Konkona Sen Sharma was born on December 3, 1979, in New Delhi, India. Her mother Aparna Sen was an actress and film director, while her father Mukul Sharma was a science writer and journalist. Kamalini Chatterjee, her older sister, is her only sibling. Chidananda Dasgupta, Sen Sharma’s maternal grandfather, was a cinema critic, scholar, lecturer, and writer who was also a co-founder of the Calcutta Film Society. Supriya Dasgupta, her grandmother, was a cousin of Jibanananda Das, a legendary modern Bengali poet.
Sen Sharma earned an English degree from St Stephen’s College in Delhi in 2001. She attended the Modern High School for Girls as a student.
Her Biography
Konkona Sen Sharma, an Indian actress, writer, and director who mostly works in Hindi and Bengali. She has two National Film Awards and four Filmfare Awards to her credit. Sen Sharma, the daughter of the filmmaker–actress Aparna Sen, is best known for her work in arthouse indie films, where she has established herself as one of the leading actresses in contemporary parallel cinema. She’s also appeared in mainstream films such as Laaga Chunari Mein Daag, for which she won an award.

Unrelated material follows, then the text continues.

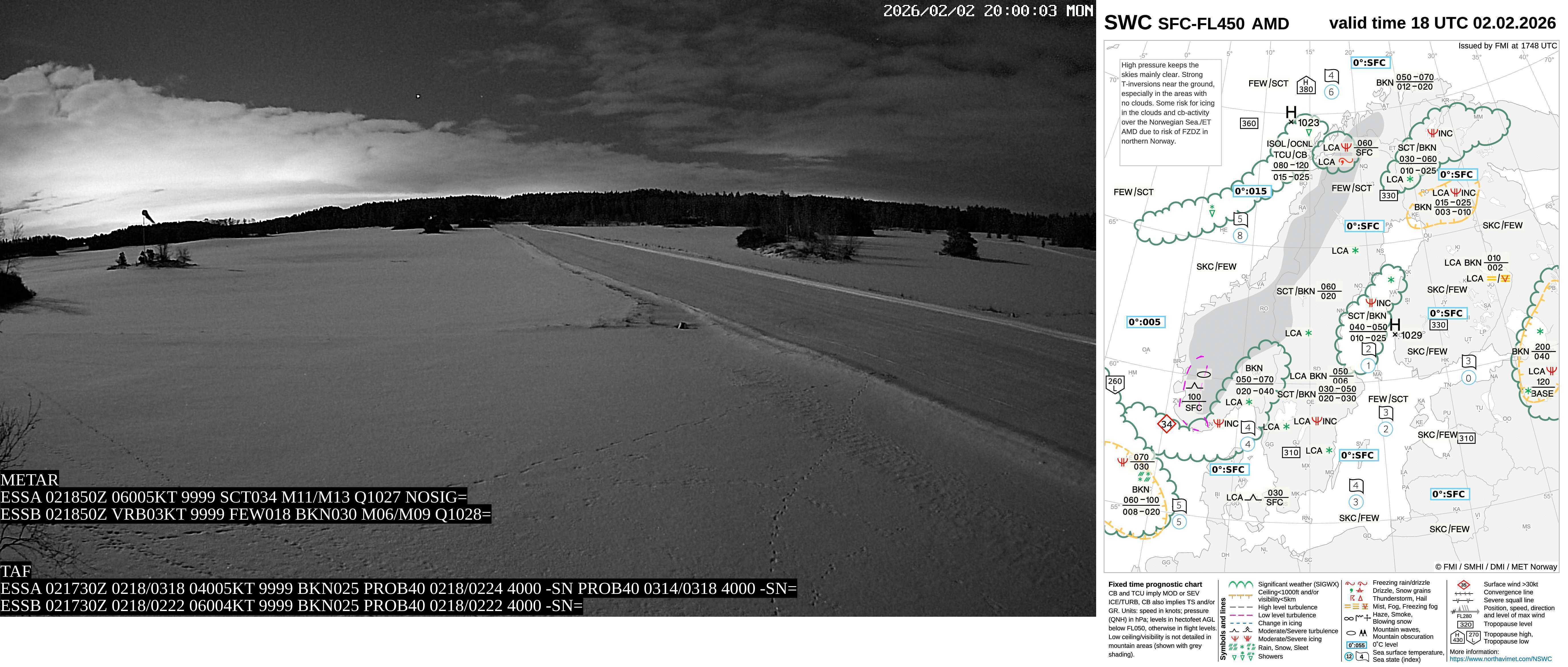Viewport: 1568px width, 667px height.
Task: Click the ESSB TAF forecast line
Action: pyautogui.click(x=291, y=606)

Sharma made her adult debut in the Bengali thriller Ek Je Aachhe Kanya, after making her debut as a child artist in the film Indira (1983). (2000). She rose to prominence after appearing in her mother’s English-language film Mr. and Mrs. Iyer (2002), for which she got the National Film Award for Best Actress.
Career in Acting
Sen Sharma made her acting debut in the Bengali film Indira as a child artist (1983). She made her adult acting debut in the Bengali film Ek Je Aachhe Kanya in 2000, in which she played a villain. After that, she starred alongside Mithun Chakraborty and her mother Aparna Sen in Rituparno Ghosh’s critically acclaimed film Titli.
In 2001, she acted in Aparna Sen’s English-language film Mr. and Mrs. Iyer. The picture was a critical and commercial success, primarily in multiplexes. Sen Sharma’s portrayal of a Tamil housewife and command of the accent earned her the National Film Award for Best Actress. Her performance was then featured in Filmfare’s “Top 80 Iconic Performances” in 2010.